Ieri sera sono andata a vedere 1917, film diretto da Sam Mendes (che ricordiamo per American Beauty e Skyfall) che ripercorre le vicende di un soldato durante la prima guerra mondiale. Il suo compito è quello di consegnare un messaggio fondamentale percorrendo la “terra di nessuno”, esponendosi così al fuoco nemico.

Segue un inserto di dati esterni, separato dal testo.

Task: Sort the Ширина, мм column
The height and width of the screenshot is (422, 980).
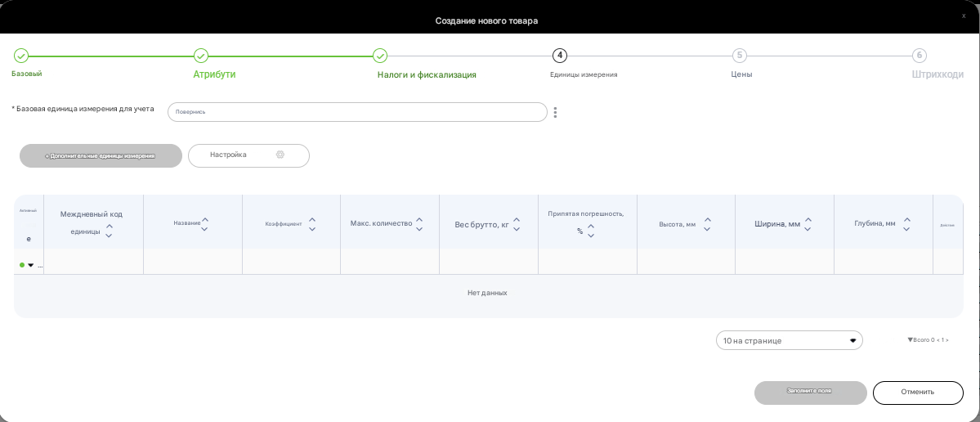Action: 808,224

Il film si può a mio avviso racchiudere in un unico aggettivo: potente. Potente perché la tematica della guerra mondiale è sempre forte, nonostante sia stata sfruttata innumerevoli volte; potente perché l’estetica e la fotografia sono di un’accuratezza e di una bellezza inimmaginabili; potente perché la tecnica con cui è stato girato 1917 è una scommessa. Ed è realmente così: il film viene girato per la maggior parte in piano sequenza, senza stacchi netti tra le varie inquadrature e scene, ma con impercettibili movimenti di macchina e effetti digitali si è riuscito a rendere quello che pareva forse per molti cineasti quasi impossibili: girare 2 ore di pellicola in un flusso quasi indistinto di emozioni, azione e suspense. Per motivi tecnici e logistici, il film viene girato in pochissimi giorni, per rendere omogeneo il flusso diegetico, ma soprattutto per mantenere le stesse condizioni atmosferiche per tutto il girato. La validità degli attori e la loro abilità hanno permesso un girato in presa diretta che si staglia davanti ai nostri occhi come un unicum impalpabile e indefinibile, una corsa narrativa che si esplicita in una messa in scena studiata fin nei minimi dettagli. La guerra si mostra per quello che è: crudele nei confronti dei semplici attori della storia, impotenti di fronte la crudeltà della morte e del destino. L’unica via di salvezza è la speranza, quella che ti permette di andare avanti nonostante il destino avverso. 

1917 è un film che mi ha stupito, fatto emozionare e fatto sussultare sulla poltrona: da vedere, assaporare e amare.